Quant au Reich, les années cinquante lui rendirent, notamment par la voie ecclésiastique, la place perdue en 1945 en terre yougoslave. Le Vatican avait d'abord dû jouer la carte américaine, nommant en 1946 nonce («visiteur apostolique») en Yougoslavie après guerre l’Américain Hurley, de l’équipe de renseignement de Spellman. Belgrade s’était réjouie trop tôt d’échapper aux méfaits d'« un Italien » : Mgr Hurley alluma l’incendie pendant les premières années au bénéfice apparent de Stepinac. Après quoi les Yougoslaves eurent en 1950 effectivement droit à « un Italien », chargé des mêmes missions, Oddi.

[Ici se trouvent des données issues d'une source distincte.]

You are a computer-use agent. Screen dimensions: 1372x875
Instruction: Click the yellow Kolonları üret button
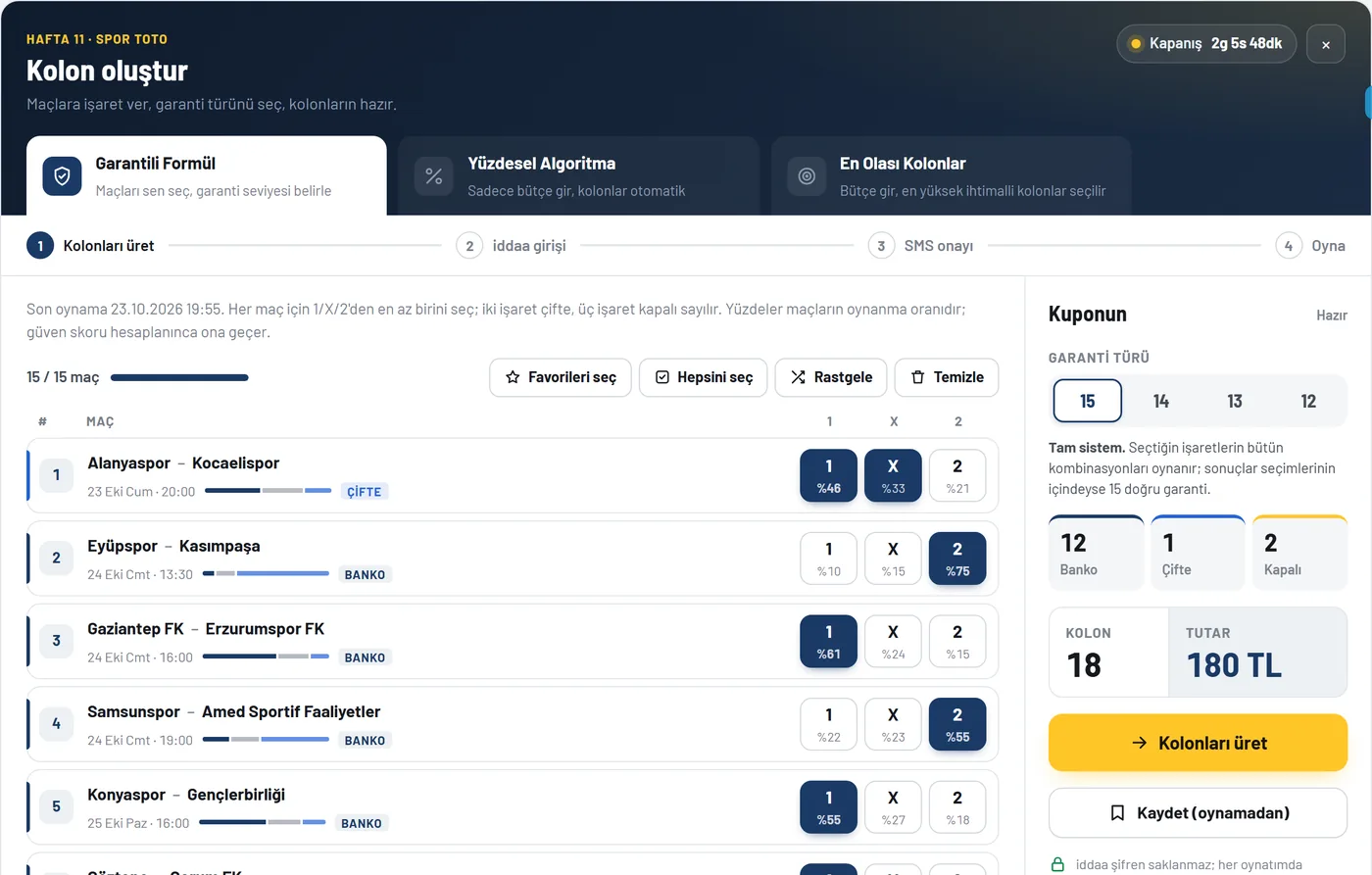[1198, 743]
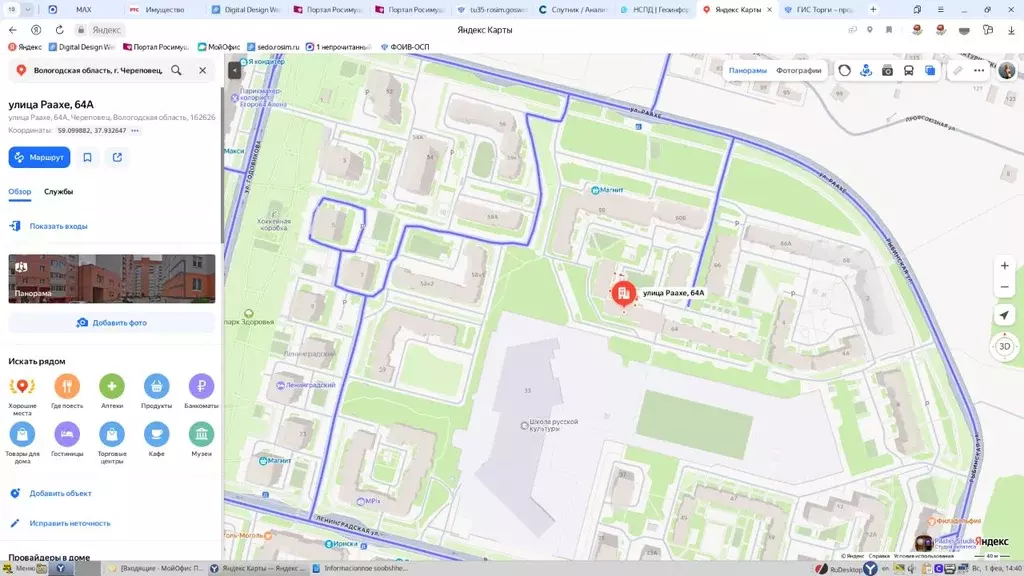Enable the public transport bus layer
Screen dimensions: 1024x576
pos(908,70)
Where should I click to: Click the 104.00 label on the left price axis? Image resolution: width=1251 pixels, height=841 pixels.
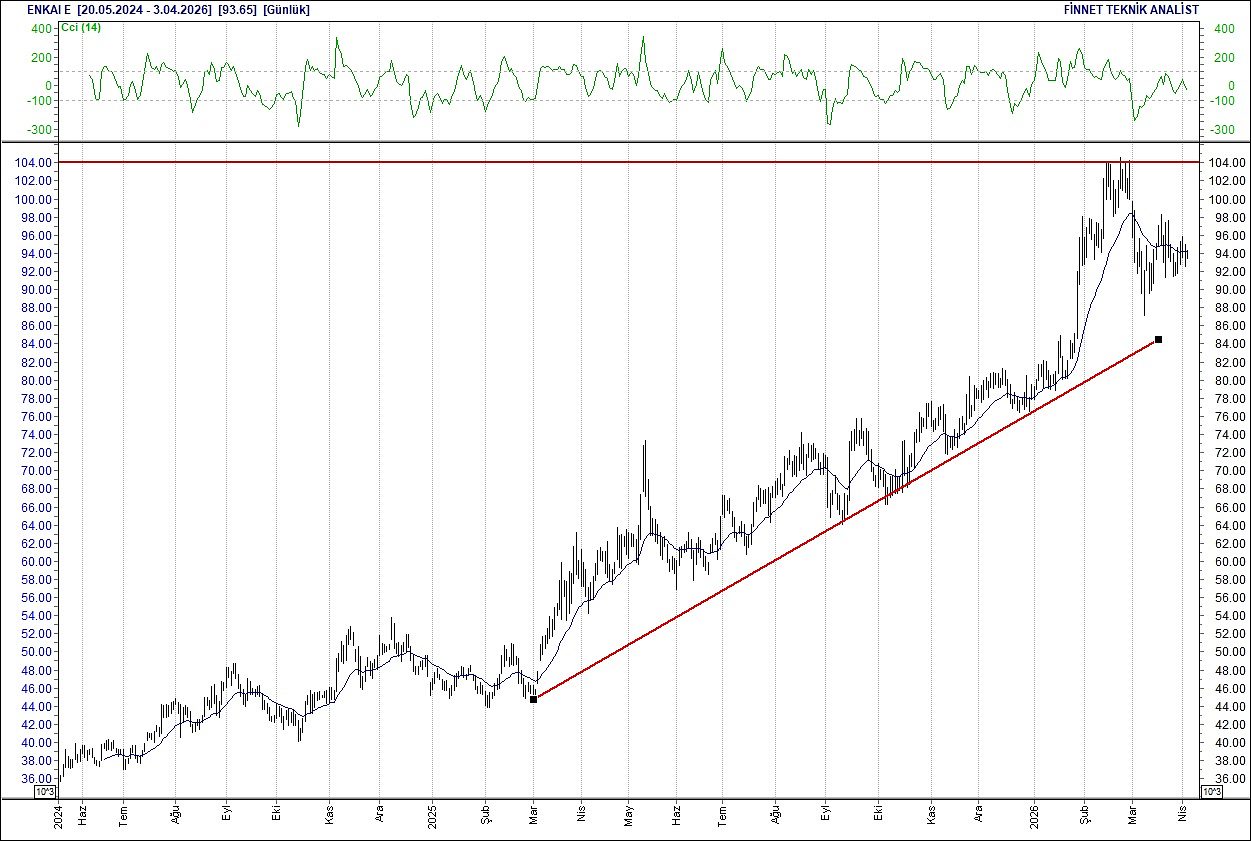tap(35, 162)
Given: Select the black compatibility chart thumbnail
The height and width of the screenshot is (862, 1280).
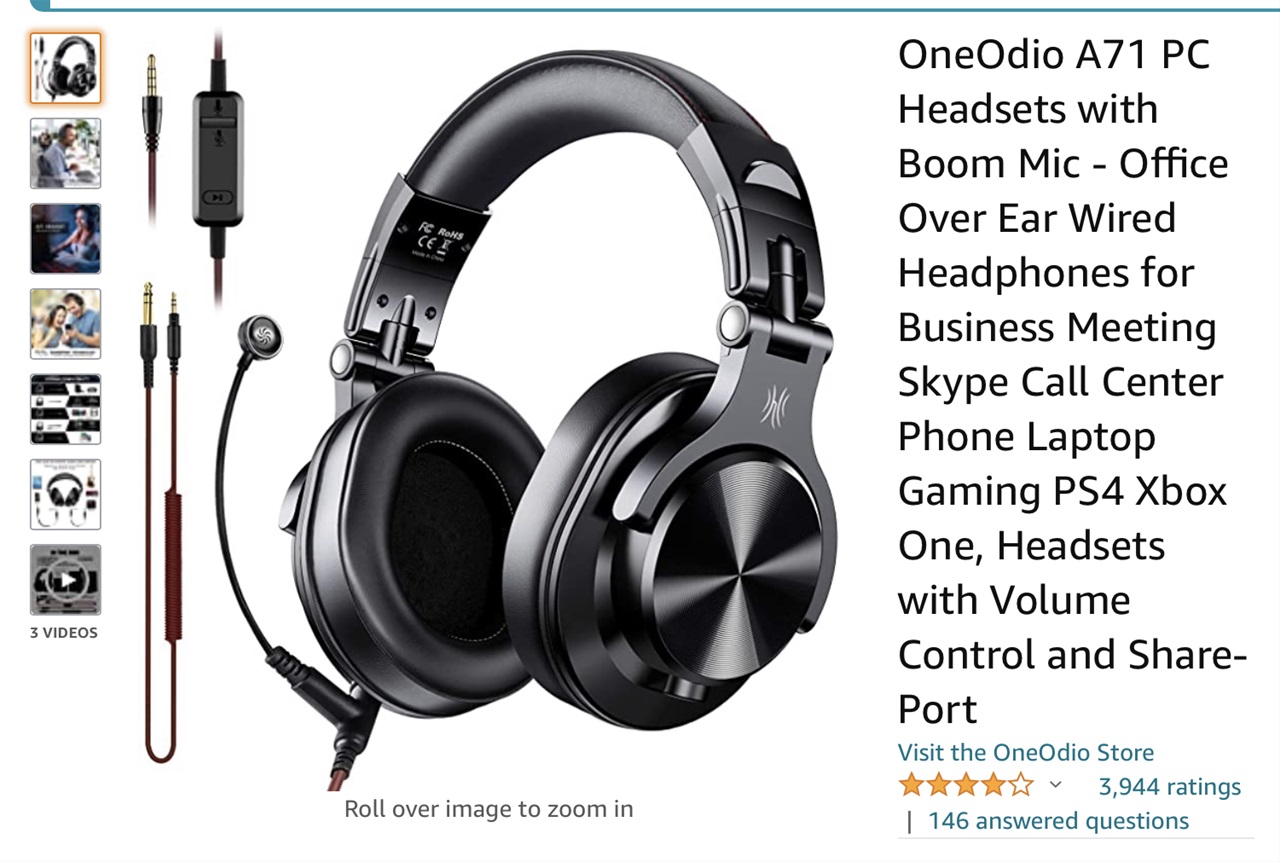Looking at the screenshot, I should tap(65, 409).
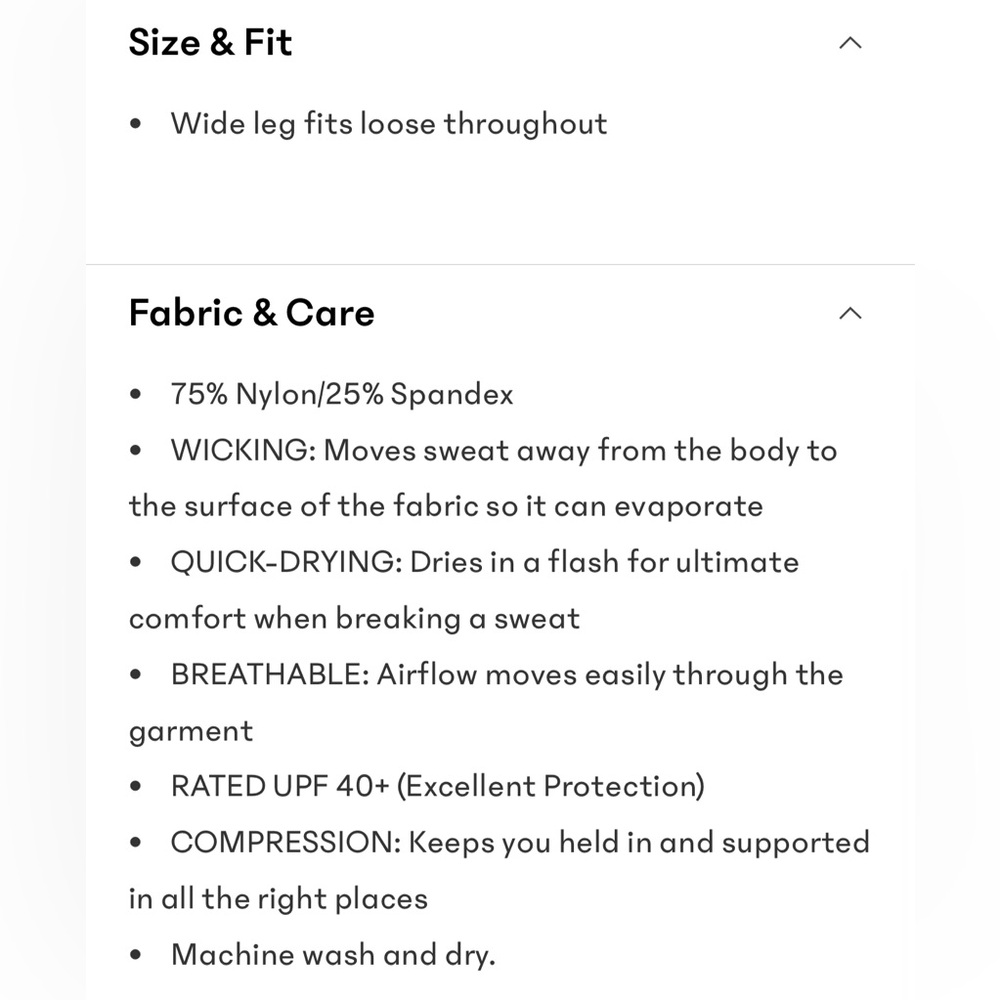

Puis vint au milieu de la décennie le temps des Allemands : Tardini, secrétaire des Affaires extraordinaires, expliqua en décembre 1954 au diplomate français Burin des Rosiers qu’un Allemand conviendrait bien mieux qu’« un Yougoslave », puisque « la majorité des membres du clergé et des fidèles catholiques yougoslaves parlent allemand ». Tout porte à croire que les décennies suivantes ne changèrent pas la donne.


Un point sur les sources :


Mon travail sur la Yougoslavie s’est appuyé sur la consultation des archives du Quai d'Orsay portant sur tous les pays d'Europe et sur les États-Unis (de 1890 à la fin des années 1950) et des archives publiées par les États, notamment les Foreign Relations of the United States (FRUS), les Documents on British Foreign Policy, 3d Series (1919-1939), les Documents on German Policy (1933-1941) (publication d’après-guerre des Alliés anglo-saxons), les séries allemandes Die grosse Politik der Europäischen Kabinette 1871-1914 et Akten zur deutschen auswärtigen Politik, 1918-1945, consultables, en usuels, à la Bibliothèque de Documentation Internationale Contemporaine (BDIC) de l'Université de Nanterre. 

Le lecteur en trouvera la liste dans mon article « Le Vatican et les buts de guerre germaniques de 1914 à 1918 : le rêve d'une Europe allemande », revue d'histoire moderne et contemporaine, n° 42-44, octobre-décembre 1995, p. 517-555, et surtout mon ouvrage Le Vatican, l'Europe et le Reich de la Première Guerre mondiale à la Guerre froide (1914-1955), Paris, Armand Colin, 1996 (tout ce qui figure plus haut en provient, avec les références). Ajouter à sa bibliographie Marco Aurelio Rivelli, Le Génocide occulté, riche en documents, Lausanne, L’âge d’homme, 1998; Christopher Simpson, Blowback. America’s recruitment of Nazis and its effects on the Cold War, New York, Weidenfeld & Nicolson, 1988 (largement fondé sur les archives « déclassifiées » de la CIA, essentiel sur le sauvetage-recyclage des bourreaux), et John Cooney, The American Pope. The life and times of Francis Cardinal Spellman, New York, Times Books, 1984. 

La dernière biographie de Pie XII perçoit l’intérêt porté par le Vatican aux Balkans, entre le concordat de Serbie de 1914 et le dépècement de 1941, mais situe mal la « politique à l’Est » du Vatican en général et la question yougoslave en particulier (John Cornwell, Le pape et Hitler, Albin Michel, Paris, 1999).